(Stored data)
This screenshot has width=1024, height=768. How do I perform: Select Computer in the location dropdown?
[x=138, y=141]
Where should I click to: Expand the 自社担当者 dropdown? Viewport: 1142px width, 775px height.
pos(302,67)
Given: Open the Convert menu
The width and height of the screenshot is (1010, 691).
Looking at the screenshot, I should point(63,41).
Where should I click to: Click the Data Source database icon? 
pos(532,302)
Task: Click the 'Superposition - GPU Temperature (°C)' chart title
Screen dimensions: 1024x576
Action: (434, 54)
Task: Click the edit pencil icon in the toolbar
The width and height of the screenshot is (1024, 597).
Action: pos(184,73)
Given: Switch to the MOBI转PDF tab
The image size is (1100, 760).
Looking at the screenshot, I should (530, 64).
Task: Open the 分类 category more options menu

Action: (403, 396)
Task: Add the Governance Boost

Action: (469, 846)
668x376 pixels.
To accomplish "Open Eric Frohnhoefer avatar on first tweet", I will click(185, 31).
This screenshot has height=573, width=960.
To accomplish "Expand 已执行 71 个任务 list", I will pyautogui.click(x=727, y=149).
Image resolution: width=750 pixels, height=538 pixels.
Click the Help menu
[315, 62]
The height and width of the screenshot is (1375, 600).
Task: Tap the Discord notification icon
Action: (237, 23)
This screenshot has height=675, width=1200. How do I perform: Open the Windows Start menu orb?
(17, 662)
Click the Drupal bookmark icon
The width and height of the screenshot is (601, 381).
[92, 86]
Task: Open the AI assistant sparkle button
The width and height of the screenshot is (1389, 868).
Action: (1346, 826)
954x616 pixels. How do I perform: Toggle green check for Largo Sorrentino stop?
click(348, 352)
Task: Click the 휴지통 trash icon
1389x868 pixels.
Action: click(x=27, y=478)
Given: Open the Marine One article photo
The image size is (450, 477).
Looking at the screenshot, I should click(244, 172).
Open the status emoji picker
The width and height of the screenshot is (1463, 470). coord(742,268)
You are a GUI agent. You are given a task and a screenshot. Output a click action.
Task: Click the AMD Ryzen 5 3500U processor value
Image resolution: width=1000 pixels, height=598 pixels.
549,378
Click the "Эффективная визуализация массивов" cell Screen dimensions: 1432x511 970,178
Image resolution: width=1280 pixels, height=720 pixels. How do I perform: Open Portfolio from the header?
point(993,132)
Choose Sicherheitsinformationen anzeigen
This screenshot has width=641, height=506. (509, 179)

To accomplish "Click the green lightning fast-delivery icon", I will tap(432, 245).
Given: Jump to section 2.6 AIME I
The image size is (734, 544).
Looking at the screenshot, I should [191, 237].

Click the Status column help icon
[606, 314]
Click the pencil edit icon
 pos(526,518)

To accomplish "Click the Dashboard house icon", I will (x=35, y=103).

▶ **Task brief**
Each entry above is to be transcribed exactly as it was written.

▶ **Written solution**
This screenshot has width=1024, height=768. How do I perform: Select Computer in the location dropdown?
[x=138, y=141]
Where should I click to: Expand the 自社担当者 dropdown? Viewport: 1142px width, 775px height.
pos(302,67)
Given: Open the Convert menu
The width and height of the screenshot is (1010, 691).
Looking at the screenshot, I should point(63,41).
Where should I click to: Click the Data Source database icon? 
pos(532,302)
Task: Click the 'Superposition - GPU Temperature (°C)' chart title
Screen dimensions: 1024x576
Action: (434, 54)
Task: Click the edit pencil icon in the toolbar
The width and height of the screenshot is (1024, 597).
Action: pos(184,73)
Given: Switch to the MOBI转PDF tab
The image size is (1100, 760).
Looking at the screenshot, I should (530, 64).
Task: Open the 分类 category more options menu

Action: (403, 396)
Task: Add the Governance Boost

Action: (469, 846)
668x376 pixels.
To accomplish "Open Eric Frohnhoefer avatar on first tweet", I will click(185, 31).
This screenshot has height=573, width=960.
To accomplish "Expand 已执行 71 个任务 list", I will pyautogui.click(x=727, y=149).
Image resolution: width=750 pixels, height=538 pixels.
Click the Help menu
[315, 62]
The height and width of the screenshot is (1375, 600).
Task: Tap the Discord notification icon
Action: (237, 23)
This screenshot has height=675, width=1200. How do I perform: Open the Windows Start menu orb?
(17, 662)
Click the Drupal bookmark icon
The width and height of the screenshot is (601, 381).
[92, 86]
Task: Open the AI assistant sparkle button
The width and height of the screenshot is (1389, 868).
Action: (1346, 826)
954x616 pixels. How do I perform: Toggle green check for Largo Sorrentino stop?
click(348, 352)
Task: Click the 휴지통 trash icon
1389x868 pixels.
Action: click(x=27, y=478)
Given: Open the Marine One article photo
The image size is (450, 477).
Looking at the screenshot, I should click(244, 172).
Open the status emoji picker
The width and height of the screenshot is (1463, 470). coord(742,268)
You are a GUI agent. You are given a task and a screenshot. Output a click action.
Task: Click the AMD Ryzen 5 3500U processor value
Image resolution: width=1000 pixels, height=598 pixels.
549,378
Click the "Эффективная визуализация массивов" cell Screen dimensions: 1432x511 970,178
Image resolution: width=1280 pixels, height=720 pixels. How do I perform: Open Portfolio from the header?
point(993,132)
Choose Sicherheitsinformationen anzeigen
This screenshot has width=641, height=506. (509, 179)

To accomplish "Click the green lightning fast-delivery icon", I will tap(432, 245).
Given: Jump to section 2.6 AIME I
The image size is (734, 544).
Looking at the screenshot, I should [191, 237].

Click the Status column help icon
[606, 314]
Click the pencil edit icon
 pos(526,518)

To accomplish "Click the Dashboard house icon", I will (x=35, y=103).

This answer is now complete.